[Saved data entries]
^^^^^^^^
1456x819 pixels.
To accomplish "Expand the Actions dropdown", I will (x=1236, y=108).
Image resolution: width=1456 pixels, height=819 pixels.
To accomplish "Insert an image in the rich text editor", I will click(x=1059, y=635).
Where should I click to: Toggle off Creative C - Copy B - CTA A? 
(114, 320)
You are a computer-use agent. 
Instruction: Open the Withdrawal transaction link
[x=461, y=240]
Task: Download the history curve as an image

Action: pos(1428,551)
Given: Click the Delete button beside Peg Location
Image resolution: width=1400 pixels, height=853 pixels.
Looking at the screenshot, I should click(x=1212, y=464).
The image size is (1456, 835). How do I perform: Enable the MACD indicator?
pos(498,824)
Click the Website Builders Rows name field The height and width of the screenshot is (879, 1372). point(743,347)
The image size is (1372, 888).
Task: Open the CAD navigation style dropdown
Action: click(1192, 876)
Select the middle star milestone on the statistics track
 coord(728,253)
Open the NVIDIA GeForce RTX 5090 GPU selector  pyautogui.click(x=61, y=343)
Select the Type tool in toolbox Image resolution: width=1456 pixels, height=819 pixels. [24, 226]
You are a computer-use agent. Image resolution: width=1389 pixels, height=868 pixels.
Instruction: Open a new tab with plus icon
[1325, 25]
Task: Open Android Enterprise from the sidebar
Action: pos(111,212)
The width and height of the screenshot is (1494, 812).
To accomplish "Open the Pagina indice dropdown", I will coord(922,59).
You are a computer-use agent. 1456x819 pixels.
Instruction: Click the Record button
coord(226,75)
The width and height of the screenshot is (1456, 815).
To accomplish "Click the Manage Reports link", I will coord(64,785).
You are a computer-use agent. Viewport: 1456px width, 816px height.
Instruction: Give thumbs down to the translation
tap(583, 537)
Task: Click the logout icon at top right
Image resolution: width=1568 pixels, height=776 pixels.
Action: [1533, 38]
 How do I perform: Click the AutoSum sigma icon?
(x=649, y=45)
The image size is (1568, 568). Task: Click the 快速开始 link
^^^^^^^^
Problem requirements
Output the records above precisely.

Solution to this exercise
1456x819 pixels.
To accomplish "Expand the Actions dropdown", I will (x=1236, y=108).
Image resolution: width=1456 pixels, height=819 pixels.
To accomplish "Insert an image in the rich text editor", I will click(x=1059, y=635).
Where should I click to: Toggle off Creative C - Copy B - CTA A? 
(114, 320)
You are a computer-use agent. 
Instruction: Open the Withdrawal transaction link
[x=461, y=240]
Task: Download the history curve as an image

Action: pos(1428,551)
Given: Click the Delete button beside Peg Location
Image resolution: width=1400 pixels, height=853 pixels.
Looking at the screenshot, I should click(x=1212, y=464).
The image size is (1456, 835). How do I perform: Enable the MACD indicator?
pos(498,824)
Click the Website Builders Rows name field The height and width of the screenshot is (879, 1372). point(743,347)
The image size is (1372, 888).
Task: Open the CAD navigation style dropdown
Action: click(1192, 876)
Select the middle star milestone on the statistics track
 coord(728,253)
Open the NVIDIA GeForce RTX 5090 GPU selector  pyautogui.click(x=61, y=343)
Select the Type tool in toolbox Image resolution: width=1456 pixels, height=819 pixels. [24, 226]
You are a computer-use agent. Image resolution: width=1389 pixels, height=868 pixels.
Instruction: Open a new tab with plus icon
[1325, 25]
Task: Open Android Enterprise from the sidebar
Action: pos(111,212)
The width and height of the screenshot is (1494, 812).
To accomplish "Open the Pagina indice dropdown", I will coord(922,59).
You are a computer-use agent. 1456x819 pixels.
Instruction: Click the Record button
coord(226,75)
The width and height of the screenshot is (1456, 815).
To accomplish "Click the Manage Reports link", I will coord(64,785).
You are a computer-use agent. Viewport: 1456px width, 816px height.
Instruction: Give thumbs down to the translation
tap(583, 537)
Task: Click the logout icon at top right
Image resolution: width=1568 pixels, height=776 pixels.
Action: [1533, 38]
 How do I perform: Click the AutoSum sigma icon?
(x=649, y=45)
The image size is (1568, 568). Task: Click the 快速开始 link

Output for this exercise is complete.